Remuneration & Audit Committees

The Remuneration Committee

The remuneration committee is responsible, within agreed terms of reference, for establishing a formal and transparent procedure for developing policy on executive remuneration and to set the remuneration packages of individual Directors. This includes agreeing with the Board the framework for remuneration of the executive Directors, the company secretary and such other members of the executive management of the Group as it is designated to consider.

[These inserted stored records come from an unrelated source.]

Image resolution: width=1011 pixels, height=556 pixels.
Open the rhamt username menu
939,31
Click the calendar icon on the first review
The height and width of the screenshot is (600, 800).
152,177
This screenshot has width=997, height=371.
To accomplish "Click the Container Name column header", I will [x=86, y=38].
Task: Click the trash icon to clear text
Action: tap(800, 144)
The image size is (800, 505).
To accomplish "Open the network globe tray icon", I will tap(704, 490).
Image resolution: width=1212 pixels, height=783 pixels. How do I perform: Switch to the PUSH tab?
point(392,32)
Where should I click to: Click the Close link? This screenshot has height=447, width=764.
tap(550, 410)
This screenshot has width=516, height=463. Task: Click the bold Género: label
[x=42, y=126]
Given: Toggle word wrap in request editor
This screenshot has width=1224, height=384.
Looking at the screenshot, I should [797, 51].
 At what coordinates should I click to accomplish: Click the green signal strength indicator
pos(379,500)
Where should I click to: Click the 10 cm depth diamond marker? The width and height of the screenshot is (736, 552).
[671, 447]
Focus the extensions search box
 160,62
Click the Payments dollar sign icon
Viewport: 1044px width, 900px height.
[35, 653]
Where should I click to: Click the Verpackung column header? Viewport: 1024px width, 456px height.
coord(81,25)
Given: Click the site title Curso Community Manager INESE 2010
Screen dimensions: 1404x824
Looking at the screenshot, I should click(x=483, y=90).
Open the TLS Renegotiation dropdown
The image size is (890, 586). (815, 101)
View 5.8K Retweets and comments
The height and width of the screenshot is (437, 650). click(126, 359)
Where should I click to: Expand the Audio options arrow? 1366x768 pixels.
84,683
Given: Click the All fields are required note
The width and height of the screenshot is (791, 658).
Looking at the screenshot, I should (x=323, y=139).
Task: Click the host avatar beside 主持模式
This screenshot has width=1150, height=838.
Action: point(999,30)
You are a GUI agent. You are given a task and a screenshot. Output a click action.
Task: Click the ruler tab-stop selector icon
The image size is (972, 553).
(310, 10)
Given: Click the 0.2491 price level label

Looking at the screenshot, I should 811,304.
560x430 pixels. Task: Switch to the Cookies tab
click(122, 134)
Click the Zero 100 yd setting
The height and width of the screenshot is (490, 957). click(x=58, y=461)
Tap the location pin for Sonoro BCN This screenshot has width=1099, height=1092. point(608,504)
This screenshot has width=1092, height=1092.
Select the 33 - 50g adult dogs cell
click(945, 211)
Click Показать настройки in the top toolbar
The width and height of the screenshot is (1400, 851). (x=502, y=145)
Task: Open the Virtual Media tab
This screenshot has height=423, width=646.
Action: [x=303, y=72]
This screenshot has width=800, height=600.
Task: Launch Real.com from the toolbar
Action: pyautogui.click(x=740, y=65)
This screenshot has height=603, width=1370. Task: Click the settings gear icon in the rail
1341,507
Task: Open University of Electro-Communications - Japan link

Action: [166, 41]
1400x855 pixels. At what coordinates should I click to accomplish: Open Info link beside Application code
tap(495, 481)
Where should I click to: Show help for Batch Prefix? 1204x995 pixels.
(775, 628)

It is furthermore responsible for determining the total individual remuneration packages of each Director including, where appropriate, bonuses, incentive payments and Options. No Director may be involved in any decision as to their own remuneration. The membership of the remuneration committee comprises Sandeep Reddy, Alan Turner and Jim Wilkinson, and the committee is chaired by Sandeep Reddy. The remuneration committee will meet not less than two times every year and at such other times as the chairman of the committee shall require.

The Audit Committee

The audit committee will assist the Board in discharging its responsibilities, within agreed terms of reference, with regard to corporate governance, financial reporting and external and internal audits and controls, including, amongst other things, reviewing the Group’s annual financial statements, reviewing and monitoring the extent of the non-audit services undertaken by external auditors, advising on the appointment of external auditors and reviewing the effectiveness of the Group’s internal controls and risk management systems.

The ultimate responsibility for reviewing and approving the annual report and accounts and the half yearly reports remains with the Board. Membership of the audit committee comprises Sandeep Reddy, Alan Turner and Jim Wilkinson, and it is chaired by Jim Wilkinson. The audit committee will meet formally not less than three times every year and otherwise as required.